Seine-et-Marne ► Grève des transports : les usagers « se débrouillent »

Seine-et-Marne ► Grève des transports : les usagers « se débrouillent »

 

La grève des transports qui a commencé jeudi 5 décembre a perturbé l’organisation quotidienne des usagers. En Seine-et-Marne, le système D, le covoiturage, la solidarité, le télétravail... fonctionnent bien.

Dans la grève actuelle des transports, où des milliers de personnes galèrent,stressent au quotidien pour se rendre à leur travail, toutes les solutions sont utilisées, même si au final tout cela provoque des privations, des déséquilibres familiaux.

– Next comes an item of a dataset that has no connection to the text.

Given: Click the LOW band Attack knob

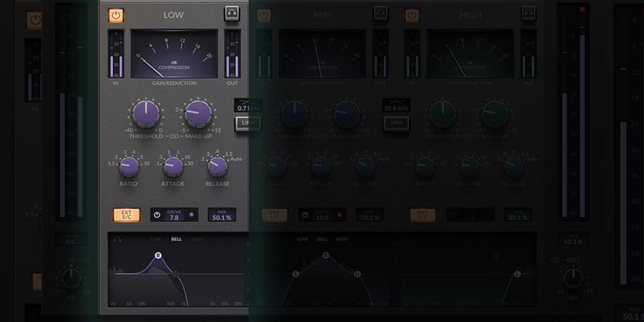Looking at the screenshot, I should pos(173,166).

Certains ont de la colère contre la SNCF qui, une fois de plus, a fermé les lignes particulièrement fréquentées, comme celles en direction Château-Thierry ou La Ferté-Milon. Les gares de Lizy-sur-Ourcq et de la Ferté-sous-Jouarre sont fermées, sans bus de substitution ou service minimum.

Paméla (38 ans), mère de deux enfants, habitant La Ferté-sous-Jouarre, travaille à Paris. Elle raconte : « En dehors du télétravail que je peux faire deux jours à domicile, je me rends à Paris le restant du temps et d’habitude je prends le train à la gare de Meaux pour la gare de l’Est. Là, cette fois, c’était plus compliqué car, pendant plus d’une semaine, il n'y a eu aucun départ depuis la gare de Meaux. » Paméla partait donc à cinq heures du matin en voiture pour se rendre à Tournan-en-Brie et prendre le RER E pour la gare de l’Est. A Paris, il lui faut quarante minutes de marche pour rejoindre son bureau, la quasi-totalité des métros ne fonctionnant pas. « Je passe trois heures dans les transports le matin et trois heures le soir, si tout se passe bien » confie-t-elle, résignée. 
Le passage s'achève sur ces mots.